Creating healthier supermarket layouts

Minor 'nudges' in stores can lead to big increases in healthy purchases and drops in sales of sweets.
17 September 2021

EMPTY_SUPERMARKET

A supermarket aisle empty of people.

Share

Reshuffling our supermarkets can lead to dramatic changes in our buying habits...

Supermarkets play a hugely important role in our lives. Not only do they provide most of us with our food, but in doing so, they influence the products we choose to eat - whether for good or for bad. How many of us can truly say that we’ve never succumbed to the lure of a checkout chocolate bar?

But what if supermarket layouts were optimised for healthiness instead? A new pilot study in PLOS Medicine has demonstrated that a set of simple in-store modifications can lead to dramatic changes in people’s buying habits, potentially resulting in around 10,000 extra portions of fruit and vegetables and 1,500 fewer portions of confectionery being sold per week per store.

“It shows the incredible potential of supermarkets to support consumers and make healthy choices easy”, said Helen Brown of the Behavioural Insights Team, an expert in how our environment impacts our decisions who was not involved with the study.

These results were achieved by simply placing fresh fruit and vegetables by store entrances, moving frozen fruit and vegetables to the first aisle and removing confectionery from near checkouts.

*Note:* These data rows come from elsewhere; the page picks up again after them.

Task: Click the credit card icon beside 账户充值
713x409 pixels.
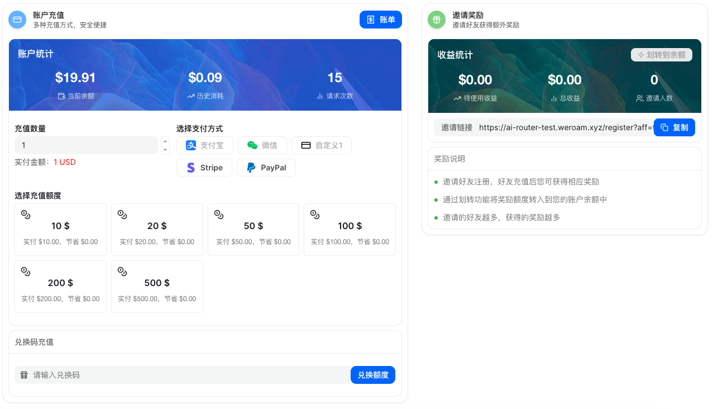Action: click(17, 20)
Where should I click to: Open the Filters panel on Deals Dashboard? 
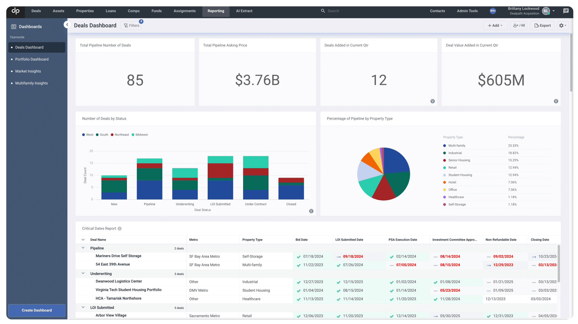132,25
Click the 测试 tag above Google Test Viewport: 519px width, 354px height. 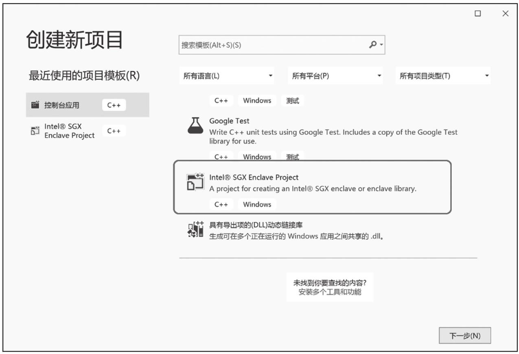[x=292, y=101]
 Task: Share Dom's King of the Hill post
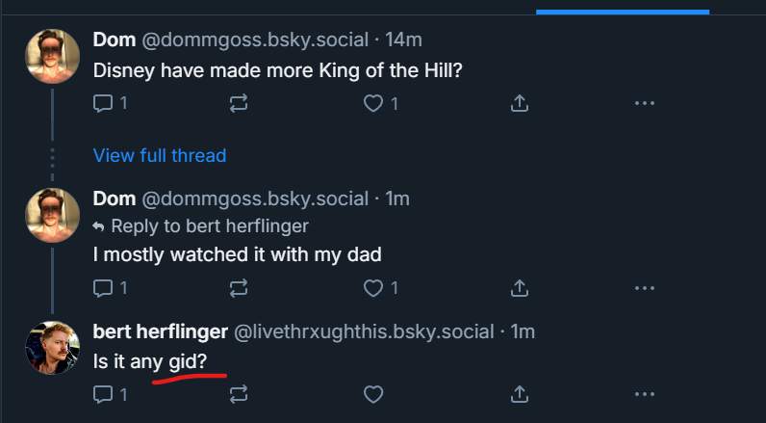click(x=519, y=102)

Encouragingly, fruit and vegetable sales increased over time, suggesting that habit formation began to occur among customers. Perhaps even more importantly, this was achieved at almost no cost to the supermarket’s bottom line - something that may be crucial in getting supermarkets onboard with such ideas.

The aspect that Helen found most exciting, though, was that “these interventions were trialled in discount supermarkets, located in economically deprived neighbourhoods. This is really important, as we know that obesity and poor diet is socio-economically patterned, and so research in areas of low income is much, much needed.”

Altering layouts is just one potential step on the path to improving our diets. Helen described an Oxford University study in which price promotions on fruit resulted in an almost 400% increase in sales when combined with a superhero advertising campaign. And all of this is without even mentioning the potential within food delivery services, a sector which has boomed during the pandemic.

As Helen put it, “there is a whole suite of interventions we can use to really shape the environment in which we are shopping, both online and in store, to ensure that the healthy option is absolutely the easiest, the quickest and really supports us in making good choices.”